Decided: June 1, 1955.

NEW JERSEY HIGHWAY AUTHORITY, PLAINTIFF-RESPONDENT,
v.
MORRIS RUDD AND MRS. MORRIS RUDD, DEFENDANTS-APPELLANTS, AND CITY OF CLIFTON, IN THE COUNTY OF PASSAIC, A MUNICIPAL CORPORATION OF NEW JERSEY, DEFENDANT



Clapp, Jayne and Francis. The opinion of the court was delivered by Jayne, J.A.D.

Jayne

This is a proceeding of conventional character in which the New Jersey Highway Authority in the exercise of its governmental power of eminent domain seeks the acquisition in fee simple of certain lands of the defendant Morris Rudd together with the interests of the other defendants therein situate in the City of Clifton, Passaic County. The plaintiff resolved that the lands were necessary in the construction of the Garden State Parkway and assumed possession of them by a declaration of taking on October 19, 1953.

The proceedings have progressed regularly.
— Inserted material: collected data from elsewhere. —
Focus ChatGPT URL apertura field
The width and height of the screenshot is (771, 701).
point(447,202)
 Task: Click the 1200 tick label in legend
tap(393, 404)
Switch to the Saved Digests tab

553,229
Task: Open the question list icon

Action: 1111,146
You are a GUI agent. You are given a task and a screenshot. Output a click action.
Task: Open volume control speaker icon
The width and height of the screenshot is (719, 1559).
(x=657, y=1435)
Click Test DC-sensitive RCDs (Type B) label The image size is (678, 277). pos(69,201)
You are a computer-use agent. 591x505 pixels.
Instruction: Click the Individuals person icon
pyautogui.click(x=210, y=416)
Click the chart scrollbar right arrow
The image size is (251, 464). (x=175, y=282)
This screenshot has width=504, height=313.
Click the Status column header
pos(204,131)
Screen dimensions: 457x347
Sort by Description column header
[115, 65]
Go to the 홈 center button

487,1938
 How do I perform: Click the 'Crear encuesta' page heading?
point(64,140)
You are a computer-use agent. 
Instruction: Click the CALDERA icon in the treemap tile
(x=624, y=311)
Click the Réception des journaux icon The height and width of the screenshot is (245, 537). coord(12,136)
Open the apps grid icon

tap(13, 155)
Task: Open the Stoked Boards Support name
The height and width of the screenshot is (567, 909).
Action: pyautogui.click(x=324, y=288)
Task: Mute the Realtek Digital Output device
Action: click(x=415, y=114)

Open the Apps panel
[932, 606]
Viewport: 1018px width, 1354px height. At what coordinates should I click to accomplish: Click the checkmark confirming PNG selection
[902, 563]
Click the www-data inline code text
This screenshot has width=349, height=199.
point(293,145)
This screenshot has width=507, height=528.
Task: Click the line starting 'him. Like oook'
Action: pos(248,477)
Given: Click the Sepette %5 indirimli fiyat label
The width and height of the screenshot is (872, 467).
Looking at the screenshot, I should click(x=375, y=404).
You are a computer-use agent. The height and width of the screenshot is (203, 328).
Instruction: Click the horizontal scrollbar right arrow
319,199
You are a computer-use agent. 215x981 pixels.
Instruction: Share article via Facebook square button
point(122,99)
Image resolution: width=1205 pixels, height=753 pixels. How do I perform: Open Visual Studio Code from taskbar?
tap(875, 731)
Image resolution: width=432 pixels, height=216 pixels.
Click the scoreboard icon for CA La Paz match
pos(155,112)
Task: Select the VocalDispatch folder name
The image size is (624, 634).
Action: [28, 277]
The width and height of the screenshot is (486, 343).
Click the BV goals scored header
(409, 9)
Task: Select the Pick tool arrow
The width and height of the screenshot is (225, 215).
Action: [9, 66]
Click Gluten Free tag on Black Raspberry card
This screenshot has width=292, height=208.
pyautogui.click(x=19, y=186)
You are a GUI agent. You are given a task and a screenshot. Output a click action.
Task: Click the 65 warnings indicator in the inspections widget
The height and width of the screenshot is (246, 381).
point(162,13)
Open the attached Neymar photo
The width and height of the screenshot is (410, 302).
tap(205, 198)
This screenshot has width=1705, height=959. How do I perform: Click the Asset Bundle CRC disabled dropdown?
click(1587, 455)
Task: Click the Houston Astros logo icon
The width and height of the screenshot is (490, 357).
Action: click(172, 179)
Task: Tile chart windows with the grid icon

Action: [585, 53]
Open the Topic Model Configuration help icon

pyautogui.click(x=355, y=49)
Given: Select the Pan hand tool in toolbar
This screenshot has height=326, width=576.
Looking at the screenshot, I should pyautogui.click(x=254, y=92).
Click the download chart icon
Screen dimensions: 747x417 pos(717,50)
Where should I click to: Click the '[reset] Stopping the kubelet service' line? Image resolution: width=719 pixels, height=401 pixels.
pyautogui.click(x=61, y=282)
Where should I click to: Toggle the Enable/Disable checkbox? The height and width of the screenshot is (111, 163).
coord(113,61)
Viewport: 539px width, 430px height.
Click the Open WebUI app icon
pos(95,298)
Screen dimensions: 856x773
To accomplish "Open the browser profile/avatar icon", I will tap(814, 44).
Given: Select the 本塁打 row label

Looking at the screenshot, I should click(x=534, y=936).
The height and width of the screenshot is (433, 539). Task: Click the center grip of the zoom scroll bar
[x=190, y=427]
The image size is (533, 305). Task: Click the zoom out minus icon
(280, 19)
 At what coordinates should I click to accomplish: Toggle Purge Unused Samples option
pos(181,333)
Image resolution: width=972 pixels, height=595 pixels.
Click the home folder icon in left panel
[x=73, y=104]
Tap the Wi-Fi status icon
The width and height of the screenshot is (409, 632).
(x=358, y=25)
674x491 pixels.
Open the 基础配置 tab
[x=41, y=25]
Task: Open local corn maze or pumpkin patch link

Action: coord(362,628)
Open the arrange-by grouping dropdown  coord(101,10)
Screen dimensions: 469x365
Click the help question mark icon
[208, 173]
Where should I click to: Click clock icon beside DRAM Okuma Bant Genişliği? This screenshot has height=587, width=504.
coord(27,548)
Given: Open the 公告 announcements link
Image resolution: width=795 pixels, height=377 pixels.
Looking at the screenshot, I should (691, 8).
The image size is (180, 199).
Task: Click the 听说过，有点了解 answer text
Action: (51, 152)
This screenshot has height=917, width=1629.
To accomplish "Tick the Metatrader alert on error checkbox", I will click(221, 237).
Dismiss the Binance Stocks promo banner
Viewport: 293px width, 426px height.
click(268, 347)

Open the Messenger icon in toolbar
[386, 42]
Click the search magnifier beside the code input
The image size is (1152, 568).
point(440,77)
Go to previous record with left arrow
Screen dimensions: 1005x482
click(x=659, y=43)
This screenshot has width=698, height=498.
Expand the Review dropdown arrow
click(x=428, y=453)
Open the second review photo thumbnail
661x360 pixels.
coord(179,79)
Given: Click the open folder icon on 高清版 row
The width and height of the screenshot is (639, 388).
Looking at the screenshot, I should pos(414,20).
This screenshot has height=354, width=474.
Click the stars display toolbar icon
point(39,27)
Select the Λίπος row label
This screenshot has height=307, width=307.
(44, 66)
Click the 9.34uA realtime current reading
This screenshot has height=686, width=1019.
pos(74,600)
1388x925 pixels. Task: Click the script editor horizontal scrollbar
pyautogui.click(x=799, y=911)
The award of the commissioners was in the sum of $20,750, from which both the plaintiff and the defendants appealed to the Law Division of this court where the jury determined the fair value of the lands as of October 19, 1953 to be $11,100. A conformable judgment was entered, from which the defendants, Mr. and Mrs. Rudd, appeal.

Initially it must be realized that the trial in eminent domain cases particularly in relation to the value of the property taken and to the determination of just compensation is essentially an informational inquisition in which the boundaries of the inquiry must for pragmatical reasons be liberally entrusted to the sound discretion of the trial judge. The limitations applied to the introduction of evidence should not be too technically contracted or so broadly stretched as to entertain a likely group of merely adventitious issues.

In the present case the jury availed themselves of the privilege of viewing the property. They doubtless comprehended the evidence which described the condition and configuration of the land as unimproved land fronting a distance of about 370 feet on Broad Street, sloping rearward about

265-290 feet to an ultimate decline of 20 to 26 feet into marsh land contiguous to the bed of the former Morris Canal. There is a city sewer pipe "exposed and in the air" extending from Board Street about 20 to 25 feet over the property from which water "would expel upon the property and flow down to the Canal."

The property is included in A2 residential zone. No residence has been erected on any part of it. A witness explained:

"Q. Do you know what the reason is that there haven't been any houses built?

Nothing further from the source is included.